WHAT THIS TASK INVOLVES: The answer must consist of each line below that holds the word "computer", copied as it stands.

THE RECORDS:
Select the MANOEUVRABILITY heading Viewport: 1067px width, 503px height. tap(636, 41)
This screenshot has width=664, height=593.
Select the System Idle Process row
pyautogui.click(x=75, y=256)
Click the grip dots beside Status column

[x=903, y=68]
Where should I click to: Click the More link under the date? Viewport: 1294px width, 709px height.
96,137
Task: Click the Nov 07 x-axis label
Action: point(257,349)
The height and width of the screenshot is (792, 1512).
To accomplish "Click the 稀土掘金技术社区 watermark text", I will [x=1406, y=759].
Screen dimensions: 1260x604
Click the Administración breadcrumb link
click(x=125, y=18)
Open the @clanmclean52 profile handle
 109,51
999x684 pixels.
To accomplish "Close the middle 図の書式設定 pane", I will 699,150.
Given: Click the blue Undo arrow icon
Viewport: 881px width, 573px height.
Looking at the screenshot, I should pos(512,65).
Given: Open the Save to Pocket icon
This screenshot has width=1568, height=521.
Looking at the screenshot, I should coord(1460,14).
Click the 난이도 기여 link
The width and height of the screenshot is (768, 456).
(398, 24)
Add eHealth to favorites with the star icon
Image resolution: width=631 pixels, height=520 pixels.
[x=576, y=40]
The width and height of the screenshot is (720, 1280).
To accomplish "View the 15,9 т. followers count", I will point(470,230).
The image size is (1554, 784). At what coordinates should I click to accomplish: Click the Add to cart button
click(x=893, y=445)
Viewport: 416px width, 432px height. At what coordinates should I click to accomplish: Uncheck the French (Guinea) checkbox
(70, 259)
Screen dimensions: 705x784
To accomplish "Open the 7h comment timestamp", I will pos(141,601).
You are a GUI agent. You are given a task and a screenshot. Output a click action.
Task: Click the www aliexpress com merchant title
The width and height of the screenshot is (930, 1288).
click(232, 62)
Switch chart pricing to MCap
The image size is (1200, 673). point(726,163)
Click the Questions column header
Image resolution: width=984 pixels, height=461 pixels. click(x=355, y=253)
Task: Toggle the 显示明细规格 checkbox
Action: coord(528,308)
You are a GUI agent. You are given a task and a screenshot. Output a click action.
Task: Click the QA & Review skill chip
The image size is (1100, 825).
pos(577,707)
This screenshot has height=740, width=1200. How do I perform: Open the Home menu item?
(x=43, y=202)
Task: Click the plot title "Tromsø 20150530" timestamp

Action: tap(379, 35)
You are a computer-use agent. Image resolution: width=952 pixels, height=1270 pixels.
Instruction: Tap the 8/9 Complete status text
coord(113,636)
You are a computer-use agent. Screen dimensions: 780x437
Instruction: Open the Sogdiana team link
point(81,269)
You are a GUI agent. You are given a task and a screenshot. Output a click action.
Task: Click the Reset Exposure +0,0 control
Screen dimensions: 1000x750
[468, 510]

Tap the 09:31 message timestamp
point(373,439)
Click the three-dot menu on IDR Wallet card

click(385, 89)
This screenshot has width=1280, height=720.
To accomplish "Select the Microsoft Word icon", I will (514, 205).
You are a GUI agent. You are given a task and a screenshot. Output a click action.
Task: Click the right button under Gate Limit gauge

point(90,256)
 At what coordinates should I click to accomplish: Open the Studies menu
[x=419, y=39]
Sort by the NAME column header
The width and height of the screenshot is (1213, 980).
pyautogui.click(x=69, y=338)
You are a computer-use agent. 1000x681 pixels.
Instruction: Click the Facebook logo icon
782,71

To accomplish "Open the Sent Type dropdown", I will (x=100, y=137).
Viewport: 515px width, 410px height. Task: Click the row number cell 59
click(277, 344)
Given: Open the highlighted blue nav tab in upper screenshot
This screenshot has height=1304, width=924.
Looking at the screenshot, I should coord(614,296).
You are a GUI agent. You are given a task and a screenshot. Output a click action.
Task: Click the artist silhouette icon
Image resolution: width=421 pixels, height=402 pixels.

WRITTEN RESPONSE:
You are a computer-use agent. Image resolution: width=952 pixels, height=1270 pixels.
You are a computer-use agent. Screen dimensions: 780x437
You are a computer-use agent. 1000x681 pixels.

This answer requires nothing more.